5. Problems can arise when the evaluator is not committed to the evaluation system in place.

The evaluator must be able and willing to collect the needed information for evaluation. If not, the information collected can be incomplete, poor, and/or misleading. For example, often in a general education program, an instructor must collect information on the level of student learning in order to indirectly assess the curriculum and instruction. Unless the instructor sees a value in knowing whether or not objectives have been met, the evaluations could be carried out haphazardly and therefore yield unreliable results.

6. Consistent follow-through is an important component for fostering an unbiased and trustworthy evaluation system.

If an evaluation system is put into place in which all persons involved are aware of the potential decisions and actions which may result from the evaluation, it is important that the decisions be made in a timely and professional manner, even if they are unpopular. When such follow-through does not occur, it is difficult to gain buy-in for the evaluation process from organizational stakeholders. Prospective participants in the process might also perceive the process as inconsistent and ineffective, and so inadequate follow-through can, on the whole, decrease morale and support for the evaluation effort.

7. The evaluator must set high, but realistic targets for performers within an evaluation that allow for success.

Setting the bar too low for defining success can diminish an evaluated performer’s potential effectiveness in the future. Setting the bar too high can also quell the aspirations of capable people who would otherwise render valuable performances. For example, it is important to set realistic standards for faculty prior to creating a job description and interviewing applicants. If the standards are set too high for potential applicants, no evaluated applicant will be deemed qualified for the job. If they are set too low, a person lacking necessary skills might be hired as a result of the evaluation process.

8. The time and cost required to conduct an evaluation must be considered.

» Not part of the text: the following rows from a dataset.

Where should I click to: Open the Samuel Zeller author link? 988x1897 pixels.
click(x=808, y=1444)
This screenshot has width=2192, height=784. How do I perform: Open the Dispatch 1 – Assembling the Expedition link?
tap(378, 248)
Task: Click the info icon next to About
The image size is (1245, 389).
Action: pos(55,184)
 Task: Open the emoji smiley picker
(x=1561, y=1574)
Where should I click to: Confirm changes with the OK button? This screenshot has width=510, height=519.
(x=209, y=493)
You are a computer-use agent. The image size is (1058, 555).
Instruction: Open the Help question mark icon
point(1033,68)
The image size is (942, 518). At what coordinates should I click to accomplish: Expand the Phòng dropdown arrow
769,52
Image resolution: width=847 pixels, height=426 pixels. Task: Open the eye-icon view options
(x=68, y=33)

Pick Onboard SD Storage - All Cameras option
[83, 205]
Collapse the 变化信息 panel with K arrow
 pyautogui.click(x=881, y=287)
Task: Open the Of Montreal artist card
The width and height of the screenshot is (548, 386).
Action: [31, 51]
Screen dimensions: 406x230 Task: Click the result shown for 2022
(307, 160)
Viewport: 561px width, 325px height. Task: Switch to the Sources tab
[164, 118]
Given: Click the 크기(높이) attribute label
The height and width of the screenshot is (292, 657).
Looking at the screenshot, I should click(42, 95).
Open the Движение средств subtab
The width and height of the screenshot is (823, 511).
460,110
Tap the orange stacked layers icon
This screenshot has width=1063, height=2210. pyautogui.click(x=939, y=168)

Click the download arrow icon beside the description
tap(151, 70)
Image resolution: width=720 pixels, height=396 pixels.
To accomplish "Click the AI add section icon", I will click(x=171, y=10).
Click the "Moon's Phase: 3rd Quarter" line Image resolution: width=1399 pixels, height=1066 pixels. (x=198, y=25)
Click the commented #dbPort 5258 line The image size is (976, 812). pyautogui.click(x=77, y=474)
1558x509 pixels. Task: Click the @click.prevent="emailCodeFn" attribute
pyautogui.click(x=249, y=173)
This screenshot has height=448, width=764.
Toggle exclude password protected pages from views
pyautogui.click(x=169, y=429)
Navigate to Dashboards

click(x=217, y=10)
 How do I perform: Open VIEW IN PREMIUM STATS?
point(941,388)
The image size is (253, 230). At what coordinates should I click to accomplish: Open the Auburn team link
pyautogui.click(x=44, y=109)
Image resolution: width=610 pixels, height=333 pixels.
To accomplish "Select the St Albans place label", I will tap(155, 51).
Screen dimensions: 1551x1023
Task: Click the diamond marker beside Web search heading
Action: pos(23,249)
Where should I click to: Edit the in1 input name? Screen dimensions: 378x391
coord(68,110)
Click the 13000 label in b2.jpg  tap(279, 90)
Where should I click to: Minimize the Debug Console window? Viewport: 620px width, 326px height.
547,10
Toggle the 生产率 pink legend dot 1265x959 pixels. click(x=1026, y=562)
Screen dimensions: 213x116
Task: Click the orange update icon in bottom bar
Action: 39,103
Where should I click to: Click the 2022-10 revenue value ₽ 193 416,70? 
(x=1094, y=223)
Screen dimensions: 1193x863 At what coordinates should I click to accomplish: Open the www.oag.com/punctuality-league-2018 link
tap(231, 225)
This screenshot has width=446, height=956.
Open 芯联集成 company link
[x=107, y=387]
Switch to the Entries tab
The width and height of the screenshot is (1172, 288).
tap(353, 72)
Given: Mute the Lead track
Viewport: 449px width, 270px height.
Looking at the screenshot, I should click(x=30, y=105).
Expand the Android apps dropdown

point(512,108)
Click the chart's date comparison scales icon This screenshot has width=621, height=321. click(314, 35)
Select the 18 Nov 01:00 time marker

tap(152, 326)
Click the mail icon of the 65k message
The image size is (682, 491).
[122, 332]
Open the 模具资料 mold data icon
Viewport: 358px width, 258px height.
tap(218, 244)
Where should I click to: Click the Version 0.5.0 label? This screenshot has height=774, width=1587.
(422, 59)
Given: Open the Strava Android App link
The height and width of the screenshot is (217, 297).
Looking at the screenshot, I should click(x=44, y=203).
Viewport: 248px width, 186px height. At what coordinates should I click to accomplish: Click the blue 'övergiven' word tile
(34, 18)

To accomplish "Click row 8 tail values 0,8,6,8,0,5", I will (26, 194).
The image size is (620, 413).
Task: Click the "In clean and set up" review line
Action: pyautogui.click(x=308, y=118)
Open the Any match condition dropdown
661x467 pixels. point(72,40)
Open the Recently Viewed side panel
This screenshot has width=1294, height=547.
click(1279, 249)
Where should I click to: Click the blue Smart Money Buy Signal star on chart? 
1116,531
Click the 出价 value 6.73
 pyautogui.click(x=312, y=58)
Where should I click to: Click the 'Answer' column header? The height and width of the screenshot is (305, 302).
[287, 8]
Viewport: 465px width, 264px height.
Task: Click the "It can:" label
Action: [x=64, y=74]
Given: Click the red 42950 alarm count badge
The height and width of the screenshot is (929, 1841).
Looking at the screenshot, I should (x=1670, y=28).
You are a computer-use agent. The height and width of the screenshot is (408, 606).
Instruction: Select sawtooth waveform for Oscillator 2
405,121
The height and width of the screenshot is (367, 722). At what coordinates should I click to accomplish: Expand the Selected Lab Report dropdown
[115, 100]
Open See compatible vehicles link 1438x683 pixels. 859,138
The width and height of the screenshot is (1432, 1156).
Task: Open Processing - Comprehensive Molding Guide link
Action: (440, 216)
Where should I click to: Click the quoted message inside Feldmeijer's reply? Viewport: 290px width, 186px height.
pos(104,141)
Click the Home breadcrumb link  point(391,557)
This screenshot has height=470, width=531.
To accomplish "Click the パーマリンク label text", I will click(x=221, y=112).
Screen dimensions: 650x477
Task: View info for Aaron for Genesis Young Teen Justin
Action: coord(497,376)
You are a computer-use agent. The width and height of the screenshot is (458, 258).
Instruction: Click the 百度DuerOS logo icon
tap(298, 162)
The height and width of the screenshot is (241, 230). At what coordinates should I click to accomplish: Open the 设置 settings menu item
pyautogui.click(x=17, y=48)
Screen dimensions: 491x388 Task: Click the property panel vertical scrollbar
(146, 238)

The timeline established for the conduct of an evaluation should be flexible, though every attempt should be made to adhere to the preestablished timeline. When planning an evaluation process therefore, it is important for the evaluator to carefully plan and consider the time frame and the associated costs of the evaluation. Prior to the initiation of an evaluation process, the evaluator is urged to conduct a quick cost-benefit analysis which will allow evaluation stakeholders to determine whether the decisions that will be made as a result of the evaluation and any anticipated action steps are worth the expected costs associated with the endeavor.

Concluding Thoughts

Evaluation, when done well, can be a very powerful tool to determine quality and compare it to a desired standard. The results of a strong evaluation process can inform an organization’s decision-making processes and help to make institutional stakeholders accountable for their performances (Joint Committee on Standards for Educational Evaluation, 1994). A by-product of good evaluation practices is that performance expectations are explicit, and tough decisions are made fairly and consistently. Other possible benefits of evaluation practices include the efficient use of resources and the facilitated reporting to external agencies. Regular evaluation allows performers to self-assess and to make improvements toward long-term targets that are in the best interest of the individual and the organization.

References

Chatterji, M. (2004). Evidence on ‘what works’: An argument for extended-term mixed-method (ETMM) evaluation designs. Educational Researcher 33 (9), 3-13.

Jacobs, L. C., & Chase, C. I. (1992). Developing and using tests effectively: A guide for faculty (how to create evaluative tools effectively). San Francisco: Jossey-Bass.

Joint Committee on Standards for Educational Evaluation. (1994). The program evaluation standards. Thousand Oaks, CA: Sage.

Rossi, P. H., Freeman, H. E. & Lipsey, M. W. (1999). Evaluation: A systematic approach. Thousand Oaks, CA: Sage.